Lignes répertoriées

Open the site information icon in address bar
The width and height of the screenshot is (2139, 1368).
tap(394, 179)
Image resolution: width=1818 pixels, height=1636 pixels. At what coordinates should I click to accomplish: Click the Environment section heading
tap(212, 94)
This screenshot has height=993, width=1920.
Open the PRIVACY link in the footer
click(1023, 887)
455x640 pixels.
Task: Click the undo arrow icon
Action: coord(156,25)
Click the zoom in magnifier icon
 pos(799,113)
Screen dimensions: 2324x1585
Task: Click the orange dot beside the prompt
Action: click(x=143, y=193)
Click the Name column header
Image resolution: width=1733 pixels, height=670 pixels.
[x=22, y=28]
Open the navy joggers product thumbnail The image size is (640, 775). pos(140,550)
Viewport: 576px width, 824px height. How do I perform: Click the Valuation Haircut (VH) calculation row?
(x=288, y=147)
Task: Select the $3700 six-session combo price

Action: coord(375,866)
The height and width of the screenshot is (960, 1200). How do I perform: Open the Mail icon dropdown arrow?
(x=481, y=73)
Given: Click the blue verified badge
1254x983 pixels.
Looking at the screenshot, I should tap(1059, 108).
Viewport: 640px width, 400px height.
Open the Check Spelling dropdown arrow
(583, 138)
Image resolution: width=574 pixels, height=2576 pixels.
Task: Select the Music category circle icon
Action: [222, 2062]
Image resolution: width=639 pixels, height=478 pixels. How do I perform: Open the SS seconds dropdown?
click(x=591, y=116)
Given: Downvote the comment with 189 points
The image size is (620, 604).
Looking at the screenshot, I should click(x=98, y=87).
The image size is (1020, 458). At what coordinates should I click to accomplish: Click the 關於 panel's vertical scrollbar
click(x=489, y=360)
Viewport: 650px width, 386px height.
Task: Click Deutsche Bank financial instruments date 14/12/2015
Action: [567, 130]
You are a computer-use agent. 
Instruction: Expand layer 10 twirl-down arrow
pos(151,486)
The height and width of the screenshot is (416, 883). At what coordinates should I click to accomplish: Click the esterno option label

Détails de la tâche
Indiquez combien de lignes ci-dessus contiennent le mot « size ». Donnez uniquement ce nombre.

La solution
3